» Exercise details:
Reproduce all the data exactly, without pictures.

» Exercise materials:
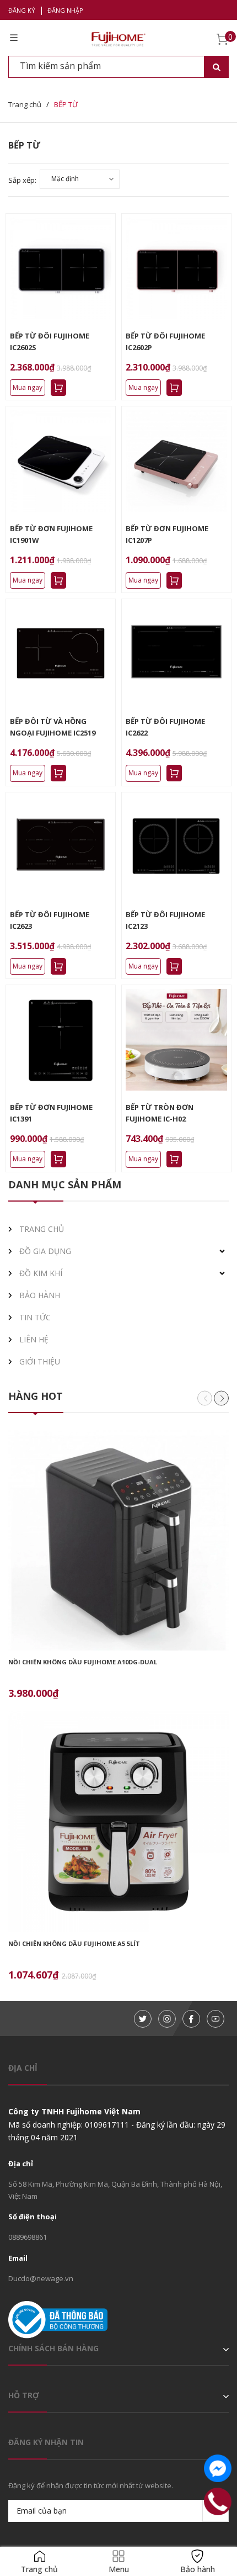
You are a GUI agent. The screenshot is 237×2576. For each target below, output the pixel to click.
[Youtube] (215, 2019)
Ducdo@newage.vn (40, 2278)
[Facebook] (191, 2019)
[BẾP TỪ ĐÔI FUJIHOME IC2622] (176, 654)
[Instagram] (167, 2019)
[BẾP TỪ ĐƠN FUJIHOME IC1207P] (176, 461)
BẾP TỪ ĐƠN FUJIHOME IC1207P (167, 534)
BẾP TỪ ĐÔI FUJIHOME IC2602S (49, 341)
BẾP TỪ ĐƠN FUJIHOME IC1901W (51, 534)
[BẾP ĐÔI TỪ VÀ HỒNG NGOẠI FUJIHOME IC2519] (60, 654)
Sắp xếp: (22, 180)
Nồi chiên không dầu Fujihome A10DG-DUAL (82, 1662)
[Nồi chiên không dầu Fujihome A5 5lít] (118, 1821)
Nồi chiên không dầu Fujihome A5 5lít (74, 1943)
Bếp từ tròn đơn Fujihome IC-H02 (159, 1113)
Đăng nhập (65, 10)
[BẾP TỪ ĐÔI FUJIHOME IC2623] (60, 847)
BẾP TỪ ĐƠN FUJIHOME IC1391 (51, 1113)
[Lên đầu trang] (217, 2533)
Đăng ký (21, 10)
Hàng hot (35, 1396)
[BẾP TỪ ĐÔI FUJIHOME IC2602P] (176, 268)
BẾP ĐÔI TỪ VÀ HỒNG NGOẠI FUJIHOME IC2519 (52, 727)
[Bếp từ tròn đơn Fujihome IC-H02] (176, 1040)
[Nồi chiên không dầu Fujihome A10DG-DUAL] (118, 1540)
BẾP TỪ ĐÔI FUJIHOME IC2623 (49, 920)
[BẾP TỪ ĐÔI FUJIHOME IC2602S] (60, 268)
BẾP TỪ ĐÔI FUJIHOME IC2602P (165, 341)
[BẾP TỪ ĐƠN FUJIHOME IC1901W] (60, 461)
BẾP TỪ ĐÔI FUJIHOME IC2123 (165, 920)
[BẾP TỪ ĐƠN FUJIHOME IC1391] (60, 1040)
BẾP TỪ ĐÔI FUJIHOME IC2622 (165, 727)
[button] (221, 1397)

» Answer space:
You are a GUI agent. The screenshot is 237×2576. For each target below, output the pixel to click.
[Youtube] (215, 2019)
Ducdo@newage.vn (40, 2278)
[Facebook] (191, 2019)
[BẾP TỪ ĐÔI FUJIHOME IC2622] (176, 654)
[Instagram] (167, 2019)
[BẾP TỪ ĐƠN FUJIHOME IC1207P] (176, 461)
BẾP TỪ ĐƠN FUJIHOME IC1207P (167, 534)
BẾP TỪ ĐÔI FUJIHOME IC2602S (49, 341)
BẾP TỪ ĐƠN FUJIHOME IC1901W (51, 534)
[BẾP ĐÔI TỪ VÀ HỒNG NGOẠI FUJIHOME IC2519] (60, 654)
Sắp xếp: (22, 180)
Nồi chiên không dầu Fujihome A10DG-DUAL (82, 1662)
[Nồi chiên không dầu Fujihome A5 5lít] (118, 1821)
Nồi chiên không dầu Fujihome A5 5lít (74, 1943)
Bếp từ tròn đơn Fujihome IC-H02 (159, 1113)
Đăng nhập (65, 10)
[BẾP TỪ ĐÔI FUJIHOME IC2623] (60, 847)
BẾP TỪ ĐƠN FUJIHOME IC1391 (51, 1113)
[Lên đầu trang] (217, 2533)
Đăng ký (21, 10)
Hàng hot (35, 1396)
[BẾP TỪ ĐÔI FUJIHOME IC2602P] (176, 268)
BẾP ĐÔI TỪ VÀ HỒNG NGOẠI FUJIHOME IC2519 (52, 727)
[Bếp từ tròn đơn Fujihome IC-H02] (176, 1040)
[Nồi chiên không dầu Fujihome A10DG-DUAL] (118, 1540)
BẾP TỪ ĐÔI FUJIHOME IC2623 (49, 920)
[BẾP TỪ ĐÔI FUJIHOME IC2602S] (60, 268)
BẾP TỪ ĐÔI FUJIHOME IC2602P (165, 341)
[BẾP TỪ ĐƠN FUJIHOME IC1901W] (60, 461)
BẾP TỪ ĐÔI FUJIHOME IC2123 (165, 920)
[BẾP TỪ ĐƠN FUJIHOME IC1391] (60, 1040)
BẾP TỪ ĐÔI FUJIHOME IC2622 (165, 727)
[button] (221, 1397)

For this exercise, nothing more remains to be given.